Abstract P322: Transcriptomic Analysis of Severe Obesity Identifies Novel Genes in Hispanic/Latino Populations With a High Burden of Disease

The US prevalence of severe obesity [(SevO), body mass index [BMI] ≥40 kg/m 2 )] is increasing at an alarming rate; women and Hispanic Latino populations have experienced among the greatest increases. While genome-wide association studies (GWAS) have identified >1000 loci associated with body mass index, the function of much of this variation is unknown. Gene expression measures can ] link genetic variation and disease highlighting pathways for targeted therapeutic intervention, but to-date, few studies have examined the role of gene expression to identify molecular signatures associated with SevO. To this end, we leveraged extant whole blood (WB) RNA sequencing (RNAseq) data in 75 SevO cases and 116 controls (with BMI = 18-25) collected from randomly selected Mexican Americans in the Cameron County Hispanic Cohort (CCHC) to identify patterns associated with SevO. We used established protocols and alignment, yielding 18,565 genes after quality control. We applied DESeq2 to assess DE associated with SevO, using a negative binomial regression model with a gene-specific dispersion parameter, adjusted for sex, age, T2D, hypertension, hypercholesterolemia, and 10 probabilistic estimation of expression residual (PEER) factors.
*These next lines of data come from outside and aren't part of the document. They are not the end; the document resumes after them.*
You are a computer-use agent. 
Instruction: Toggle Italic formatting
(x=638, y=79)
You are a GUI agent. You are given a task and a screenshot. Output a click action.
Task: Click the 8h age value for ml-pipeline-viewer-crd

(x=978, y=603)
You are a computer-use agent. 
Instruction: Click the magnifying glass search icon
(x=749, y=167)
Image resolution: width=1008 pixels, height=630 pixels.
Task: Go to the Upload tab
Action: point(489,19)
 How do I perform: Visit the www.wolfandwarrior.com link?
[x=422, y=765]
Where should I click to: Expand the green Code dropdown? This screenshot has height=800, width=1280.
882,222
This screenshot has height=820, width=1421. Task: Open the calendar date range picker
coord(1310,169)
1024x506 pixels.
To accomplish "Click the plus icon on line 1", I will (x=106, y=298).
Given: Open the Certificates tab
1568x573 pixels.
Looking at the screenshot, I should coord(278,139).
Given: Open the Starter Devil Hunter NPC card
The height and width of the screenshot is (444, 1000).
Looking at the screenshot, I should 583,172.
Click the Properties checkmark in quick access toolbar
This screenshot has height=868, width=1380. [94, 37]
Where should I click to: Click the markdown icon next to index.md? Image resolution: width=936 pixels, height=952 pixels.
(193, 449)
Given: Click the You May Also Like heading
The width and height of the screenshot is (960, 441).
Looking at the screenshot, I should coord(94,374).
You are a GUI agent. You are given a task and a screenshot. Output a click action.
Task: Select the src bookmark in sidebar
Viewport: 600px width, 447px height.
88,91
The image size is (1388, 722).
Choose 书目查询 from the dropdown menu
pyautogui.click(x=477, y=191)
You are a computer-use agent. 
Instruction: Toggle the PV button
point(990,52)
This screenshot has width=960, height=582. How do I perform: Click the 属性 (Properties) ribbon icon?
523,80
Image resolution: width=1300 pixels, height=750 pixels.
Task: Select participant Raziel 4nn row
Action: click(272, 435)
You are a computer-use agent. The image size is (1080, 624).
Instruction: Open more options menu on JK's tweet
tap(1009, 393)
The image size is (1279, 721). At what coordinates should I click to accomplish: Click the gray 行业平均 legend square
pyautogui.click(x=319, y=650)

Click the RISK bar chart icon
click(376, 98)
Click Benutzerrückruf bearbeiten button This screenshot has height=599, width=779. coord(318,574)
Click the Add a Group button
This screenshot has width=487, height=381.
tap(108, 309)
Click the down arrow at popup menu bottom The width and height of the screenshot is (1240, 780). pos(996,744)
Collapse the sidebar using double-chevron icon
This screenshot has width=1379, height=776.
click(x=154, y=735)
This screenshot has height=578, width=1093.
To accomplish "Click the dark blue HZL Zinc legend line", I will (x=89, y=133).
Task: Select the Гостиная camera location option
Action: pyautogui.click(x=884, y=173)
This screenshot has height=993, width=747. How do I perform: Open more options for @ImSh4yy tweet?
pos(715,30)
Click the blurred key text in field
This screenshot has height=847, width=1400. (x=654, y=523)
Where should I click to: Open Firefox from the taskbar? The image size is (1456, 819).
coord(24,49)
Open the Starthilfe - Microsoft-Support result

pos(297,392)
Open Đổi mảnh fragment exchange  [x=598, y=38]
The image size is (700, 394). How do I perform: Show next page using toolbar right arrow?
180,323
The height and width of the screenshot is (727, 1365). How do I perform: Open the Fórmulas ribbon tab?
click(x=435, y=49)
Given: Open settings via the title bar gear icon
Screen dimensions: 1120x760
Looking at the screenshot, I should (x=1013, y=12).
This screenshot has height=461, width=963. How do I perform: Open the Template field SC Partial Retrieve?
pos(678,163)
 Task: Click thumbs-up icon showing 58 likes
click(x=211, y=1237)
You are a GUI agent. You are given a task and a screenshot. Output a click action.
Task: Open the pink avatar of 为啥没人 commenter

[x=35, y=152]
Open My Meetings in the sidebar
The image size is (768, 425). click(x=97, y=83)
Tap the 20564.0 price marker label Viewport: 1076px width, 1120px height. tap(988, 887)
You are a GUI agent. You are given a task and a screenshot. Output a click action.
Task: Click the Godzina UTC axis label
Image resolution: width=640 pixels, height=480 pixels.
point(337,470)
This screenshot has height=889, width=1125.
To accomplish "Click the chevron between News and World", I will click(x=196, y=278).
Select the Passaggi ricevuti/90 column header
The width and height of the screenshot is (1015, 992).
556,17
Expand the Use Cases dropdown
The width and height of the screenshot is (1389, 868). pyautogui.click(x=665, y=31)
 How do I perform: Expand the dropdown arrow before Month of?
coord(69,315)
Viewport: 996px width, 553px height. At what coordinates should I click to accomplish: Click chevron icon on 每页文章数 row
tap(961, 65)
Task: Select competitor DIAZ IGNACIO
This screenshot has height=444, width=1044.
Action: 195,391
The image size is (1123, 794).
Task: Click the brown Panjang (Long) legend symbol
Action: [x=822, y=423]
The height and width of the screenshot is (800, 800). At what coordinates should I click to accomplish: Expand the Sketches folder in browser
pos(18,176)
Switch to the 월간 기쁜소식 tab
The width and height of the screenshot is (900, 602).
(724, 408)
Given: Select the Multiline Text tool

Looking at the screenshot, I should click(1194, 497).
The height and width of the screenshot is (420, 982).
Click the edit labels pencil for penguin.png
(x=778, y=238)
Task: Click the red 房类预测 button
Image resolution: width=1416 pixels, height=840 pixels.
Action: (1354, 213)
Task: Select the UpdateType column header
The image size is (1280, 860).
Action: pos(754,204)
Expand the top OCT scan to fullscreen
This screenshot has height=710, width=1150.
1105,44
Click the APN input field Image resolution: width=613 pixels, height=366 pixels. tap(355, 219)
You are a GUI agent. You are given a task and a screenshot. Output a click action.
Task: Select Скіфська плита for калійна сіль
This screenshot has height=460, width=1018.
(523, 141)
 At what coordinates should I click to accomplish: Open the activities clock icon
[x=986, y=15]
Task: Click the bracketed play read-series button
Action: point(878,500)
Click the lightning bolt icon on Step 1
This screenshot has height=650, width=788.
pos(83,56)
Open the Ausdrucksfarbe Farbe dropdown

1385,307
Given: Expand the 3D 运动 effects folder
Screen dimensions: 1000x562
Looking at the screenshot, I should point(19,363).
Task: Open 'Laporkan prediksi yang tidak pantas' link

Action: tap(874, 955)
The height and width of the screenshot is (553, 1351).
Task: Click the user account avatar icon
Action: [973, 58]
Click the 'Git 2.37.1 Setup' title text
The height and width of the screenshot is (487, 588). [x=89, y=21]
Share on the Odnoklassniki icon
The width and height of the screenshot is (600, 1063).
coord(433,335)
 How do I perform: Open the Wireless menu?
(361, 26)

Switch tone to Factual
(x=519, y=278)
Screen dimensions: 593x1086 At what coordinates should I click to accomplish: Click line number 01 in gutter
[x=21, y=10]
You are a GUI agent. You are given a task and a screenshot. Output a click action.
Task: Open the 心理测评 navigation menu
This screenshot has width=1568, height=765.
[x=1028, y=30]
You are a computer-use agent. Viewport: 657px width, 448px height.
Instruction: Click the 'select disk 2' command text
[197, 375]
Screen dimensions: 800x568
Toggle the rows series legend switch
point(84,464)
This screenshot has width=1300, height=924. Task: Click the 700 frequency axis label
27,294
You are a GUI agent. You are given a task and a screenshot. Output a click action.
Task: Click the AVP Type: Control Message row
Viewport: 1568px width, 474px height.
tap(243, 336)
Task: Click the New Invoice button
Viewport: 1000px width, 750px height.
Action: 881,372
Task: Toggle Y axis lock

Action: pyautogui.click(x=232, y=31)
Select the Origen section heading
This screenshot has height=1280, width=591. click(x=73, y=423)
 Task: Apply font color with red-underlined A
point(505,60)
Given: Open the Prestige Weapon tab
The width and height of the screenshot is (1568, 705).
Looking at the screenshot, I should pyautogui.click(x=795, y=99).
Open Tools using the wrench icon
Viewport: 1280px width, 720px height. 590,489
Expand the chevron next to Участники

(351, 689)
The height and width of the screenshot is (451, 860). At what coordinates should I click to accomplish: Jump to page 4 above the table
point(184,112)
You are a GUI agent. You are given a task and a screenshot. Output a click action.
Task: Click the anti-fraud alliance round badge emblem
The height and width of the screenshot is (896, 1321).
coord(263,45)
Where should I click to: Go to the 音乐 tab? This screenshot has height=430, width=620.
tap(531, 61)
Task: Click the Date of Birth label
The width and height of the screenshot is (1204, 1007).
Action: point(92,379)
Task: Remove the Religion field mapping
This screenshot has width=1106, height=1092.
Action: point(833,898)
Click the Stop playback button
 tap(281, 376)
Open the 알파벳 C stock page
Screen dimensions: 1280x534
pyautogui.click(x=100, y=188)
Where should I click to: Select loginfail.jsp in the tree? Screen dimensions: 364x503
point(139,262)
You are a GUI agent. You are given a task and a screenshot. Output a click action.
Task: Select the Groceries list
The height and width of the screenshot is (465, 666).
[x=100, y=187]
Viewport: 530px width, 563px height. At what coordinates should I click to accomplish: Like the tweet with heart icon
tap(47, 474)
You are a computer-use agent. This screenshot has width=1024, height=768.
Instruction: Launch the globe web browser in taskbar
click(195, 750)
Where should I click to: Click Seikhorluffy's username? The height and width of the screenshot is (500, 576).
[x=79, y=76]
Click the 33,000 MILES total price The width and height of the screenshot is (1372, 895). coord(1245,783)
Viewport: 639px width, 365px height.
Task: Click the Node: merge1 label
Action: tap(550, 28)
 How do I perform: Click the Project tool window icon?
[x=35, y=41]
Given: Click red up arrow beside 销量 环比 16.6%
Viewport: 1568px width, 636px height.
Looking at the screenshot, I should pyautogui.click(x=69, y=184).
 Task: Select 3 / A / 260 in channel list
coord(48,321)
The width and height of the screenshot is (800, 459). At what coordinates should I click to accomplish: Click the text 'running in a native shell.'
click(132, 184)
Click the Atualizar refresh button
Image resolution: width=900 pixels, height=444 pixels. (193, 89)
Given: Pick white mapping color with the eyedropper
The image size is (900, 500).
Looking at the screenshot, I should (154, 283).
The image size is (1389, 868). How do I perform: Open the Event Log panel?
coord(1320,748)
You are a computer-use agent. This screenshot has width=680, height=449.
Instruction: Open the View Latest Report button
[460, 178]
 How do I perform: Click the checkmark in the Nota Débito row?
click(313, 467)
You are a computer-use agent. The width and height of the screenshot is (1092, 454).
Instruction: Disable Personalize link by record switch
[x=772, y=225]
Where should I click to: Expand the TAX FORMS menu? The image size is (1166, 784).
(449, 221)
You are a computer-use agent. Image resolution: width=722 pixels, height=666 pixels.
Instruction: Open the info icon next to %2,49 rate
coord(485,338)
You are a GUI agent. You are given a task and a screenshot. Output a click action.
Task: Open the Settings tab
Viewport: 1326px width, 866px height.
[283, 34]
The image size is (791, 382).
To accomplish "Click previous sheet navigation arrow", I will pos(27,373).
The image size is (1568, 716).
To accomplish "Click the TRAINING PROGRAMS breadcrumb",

After FDR correction, 124 genes were significantly DE, including top genes C1RL , IL4R, and RGS16 . We identified several replications of the 124 genes in a transcriptomic follow-up study of 52 SevO cases and 59 normal weight controls- 20 genes displayed directionally consistent and FDR significant evidence of replication. We additionally identified several replications of the 124 genes in subcutaneous adipose tissue (SAT) from 19 NYC community volunteers, including for RGS16 , C1RL , and IL4R. 2- sample MR assessed causal associations between SevO and gene dysregulation, using SevO GWAS from DIAMANTE and CCHC eQTLs. Upregulated IL4R demonstrate pleiotropy, among other genes (e.g., REM2, ENGASE, and SCAP ). Collectively, these data demonstrate how transcriptomic studies may elevate understanding of SevO and inform efforts to reduce health disparities associated with SevO in HL populations.